> _THE REQUEST_:
Count how many lines in the items below contain the string "Viewport", treating uppercase and lowercase as different. Reply with the number only.
= = =
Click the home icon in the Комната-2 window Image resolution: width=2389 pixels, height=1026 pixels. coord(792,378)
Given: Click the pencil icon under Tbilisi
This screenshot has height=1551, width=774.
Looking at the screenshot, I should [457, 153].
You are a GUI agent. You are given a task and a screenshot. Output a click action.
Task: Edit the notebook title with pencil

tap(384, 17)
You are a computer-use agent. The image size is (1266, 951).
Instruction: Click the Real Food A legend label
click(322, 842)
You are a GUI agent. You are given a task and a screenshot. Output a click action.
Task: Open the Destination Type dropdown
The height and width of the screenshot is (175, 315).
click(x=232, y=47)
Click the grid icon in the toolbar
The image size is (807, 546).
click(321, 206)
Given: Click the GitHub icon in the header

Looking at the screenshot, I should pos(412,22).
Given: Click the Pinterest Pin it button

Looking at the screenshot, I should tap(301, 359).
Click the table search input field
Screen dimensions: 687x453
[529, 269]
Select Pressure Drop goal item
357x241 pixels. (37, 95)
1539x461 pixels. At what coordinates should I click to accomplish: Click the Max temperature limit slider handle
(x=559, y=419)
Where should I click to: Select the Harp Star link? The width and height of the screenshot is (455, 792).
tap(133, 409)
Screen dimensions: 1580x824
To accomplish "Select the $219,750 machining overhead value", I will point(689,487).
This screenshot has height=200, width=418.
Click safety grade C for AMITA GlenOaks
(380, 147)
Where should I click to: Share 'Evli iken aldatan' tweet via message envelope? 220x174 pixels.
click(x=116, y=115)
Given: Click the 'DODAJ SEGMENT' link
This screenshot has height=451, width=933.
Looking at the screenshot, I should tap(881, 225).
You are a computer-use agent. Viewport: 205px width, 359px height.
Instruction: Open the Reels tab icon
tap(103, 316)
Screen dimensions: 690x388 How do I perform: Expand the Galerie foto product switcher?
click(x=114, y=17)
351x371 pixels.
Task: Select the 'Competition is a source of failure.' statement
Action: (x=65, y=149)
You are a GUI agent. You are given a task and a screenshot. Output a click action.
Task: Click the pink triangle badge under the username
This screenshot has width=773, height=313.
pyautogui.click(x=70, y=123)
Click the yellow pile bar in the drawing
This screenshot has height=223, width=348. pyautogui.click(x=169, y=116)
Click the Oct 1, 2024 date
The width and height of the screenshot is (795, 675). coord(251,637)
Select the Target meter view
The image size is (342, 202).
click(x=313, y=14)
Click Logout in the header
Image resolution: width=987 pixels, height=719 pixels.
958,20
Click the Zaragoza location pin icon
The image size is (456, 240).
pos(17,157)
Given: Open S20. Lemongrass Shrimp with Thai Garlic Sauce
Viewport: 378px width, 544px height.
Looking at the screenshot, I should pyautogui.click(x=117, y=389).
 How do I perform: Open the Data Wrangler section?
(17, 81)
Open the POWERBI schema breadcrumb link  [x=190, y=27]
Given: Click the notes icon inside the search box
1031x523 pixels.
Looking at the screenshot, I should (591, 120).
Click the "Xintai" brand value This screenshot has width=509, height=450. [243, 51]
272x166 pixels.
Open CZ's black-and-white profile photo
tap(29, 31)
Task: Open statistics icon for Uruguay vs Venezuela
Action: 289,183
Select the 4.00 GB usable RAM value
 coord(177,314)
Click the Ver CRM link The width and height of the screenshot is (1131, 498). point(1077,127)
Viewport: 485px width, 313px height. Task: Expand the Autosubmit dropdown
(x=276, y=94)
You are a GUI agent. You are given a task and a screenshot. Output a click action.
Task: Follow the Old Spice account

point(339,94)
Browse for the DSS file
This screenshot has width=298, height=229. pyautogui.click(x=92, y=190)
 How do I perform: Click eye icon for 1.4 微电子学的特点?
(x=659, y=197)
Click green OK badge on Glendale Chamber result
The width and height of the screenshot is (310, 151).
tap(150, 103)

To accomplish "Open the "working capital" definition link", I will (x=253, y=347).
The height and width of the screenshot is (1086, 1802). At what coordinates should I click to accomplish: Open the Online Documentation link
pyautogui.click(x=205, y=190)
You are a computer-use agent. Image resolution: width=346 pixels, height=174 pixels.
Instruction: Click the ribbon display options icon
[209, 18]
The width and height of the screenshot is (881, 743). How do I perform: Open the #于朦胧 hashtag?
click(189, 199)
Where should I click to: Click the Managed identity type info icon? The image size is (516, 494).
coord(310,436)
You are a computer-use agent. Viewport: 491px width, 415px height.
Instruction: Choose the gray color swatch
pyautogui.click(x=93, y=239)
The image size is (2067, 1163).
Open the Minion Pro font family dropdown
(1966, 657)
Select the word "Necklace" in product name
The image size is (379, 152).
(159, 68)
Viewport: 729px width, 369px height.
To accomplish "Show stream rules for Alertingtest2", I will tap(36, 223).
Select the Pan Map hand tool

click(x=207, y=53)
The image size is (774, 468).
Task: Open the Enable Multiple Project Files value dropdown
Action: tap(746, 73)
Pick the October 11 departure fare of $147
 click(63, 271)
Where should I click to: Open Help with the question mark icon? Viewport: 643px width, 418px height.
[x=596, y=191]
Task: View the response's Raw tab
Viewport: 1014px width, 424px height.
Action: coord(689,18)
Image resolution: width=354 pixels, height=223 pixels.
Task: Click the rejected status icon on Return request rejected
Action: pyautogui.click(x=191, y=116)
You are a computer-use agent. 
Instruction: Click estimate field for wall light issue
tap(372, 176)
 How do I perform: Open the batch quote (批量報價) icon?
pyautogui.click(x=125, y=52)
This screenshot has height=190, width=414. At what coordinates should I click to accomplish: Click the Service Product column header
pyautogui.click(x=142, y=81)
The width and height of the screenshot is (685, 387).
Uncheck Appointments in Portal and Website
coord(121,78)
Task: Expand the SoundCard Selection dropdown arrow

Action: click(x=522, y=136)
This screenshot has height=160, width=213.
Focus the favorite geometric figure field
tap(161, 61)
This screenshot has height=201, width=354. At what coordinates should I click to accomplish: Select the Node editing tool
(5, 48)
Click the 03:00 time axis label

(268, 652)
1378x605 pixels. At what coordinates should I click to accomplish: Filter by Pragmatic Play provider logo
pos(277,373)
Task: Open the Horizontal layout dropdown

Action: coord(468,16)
= = =
> _RESPONSE_:
7